◆ **Your objective**:
Copy the listing from the line with "Task: Click the fx insert function icon" to the line with "Click the Smart Slider graduation cap icon", including both of those lines, and leave the pictures out of your copy.

◆ **Task material**:
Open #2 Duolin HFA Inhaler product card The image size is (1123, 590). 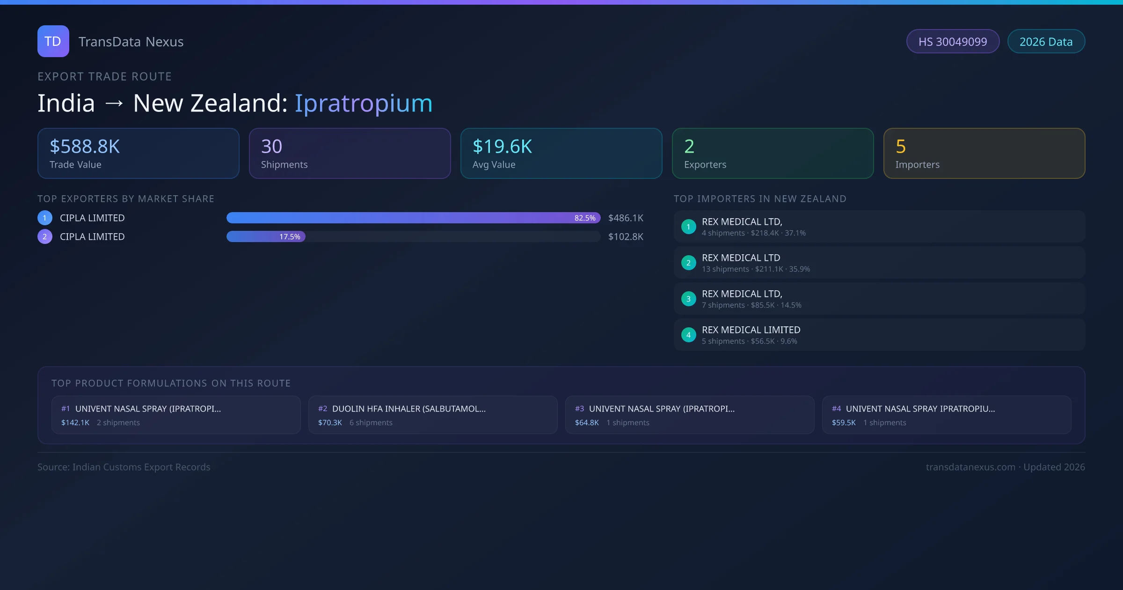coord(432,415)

* * *

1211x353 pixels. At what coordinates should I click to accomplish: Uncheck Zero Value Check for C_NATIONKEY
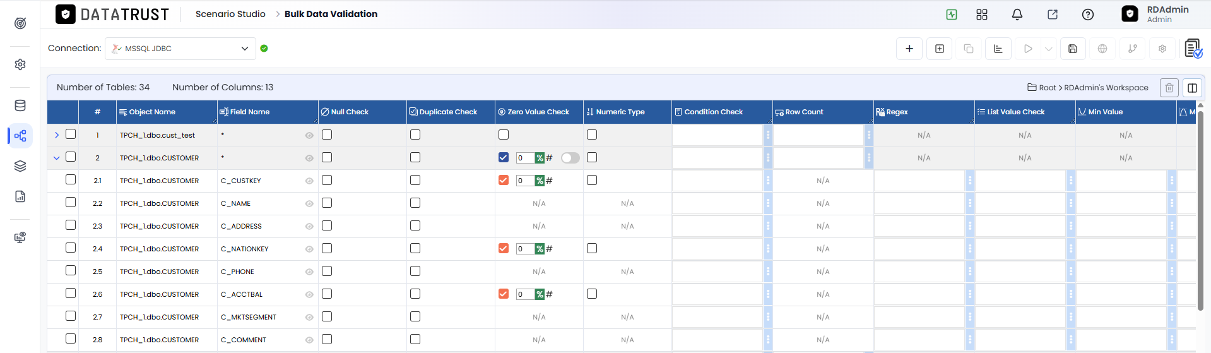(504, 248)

* * *

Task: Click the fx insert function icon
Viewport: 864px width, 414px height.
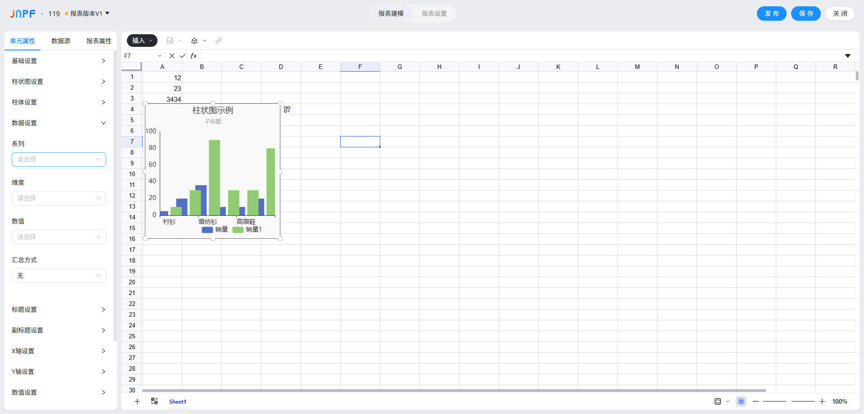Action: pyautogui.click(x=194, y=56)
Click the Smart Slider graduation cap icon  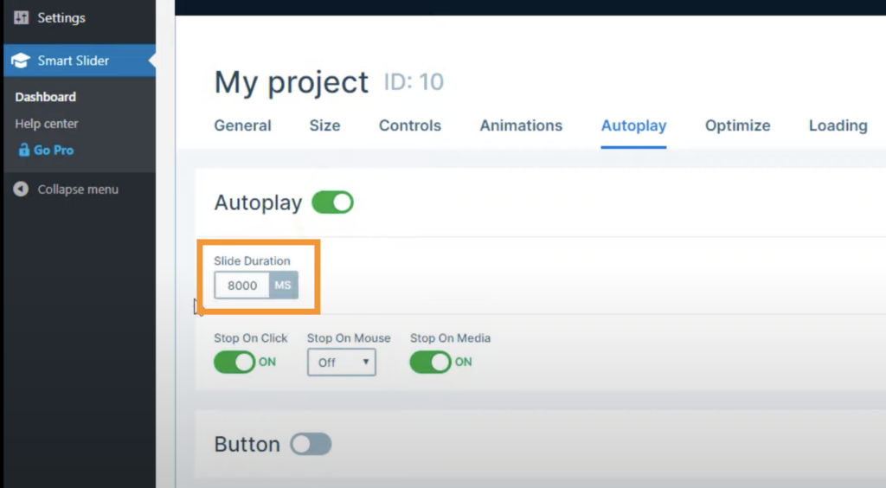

◆ **Complete answer**:
Task: Click the fx insert function icon
Viewport: 864px width, 414px height.
Action: pyautogui.click(x=194, y=56)
Click the Smart Slider graduation cap icon  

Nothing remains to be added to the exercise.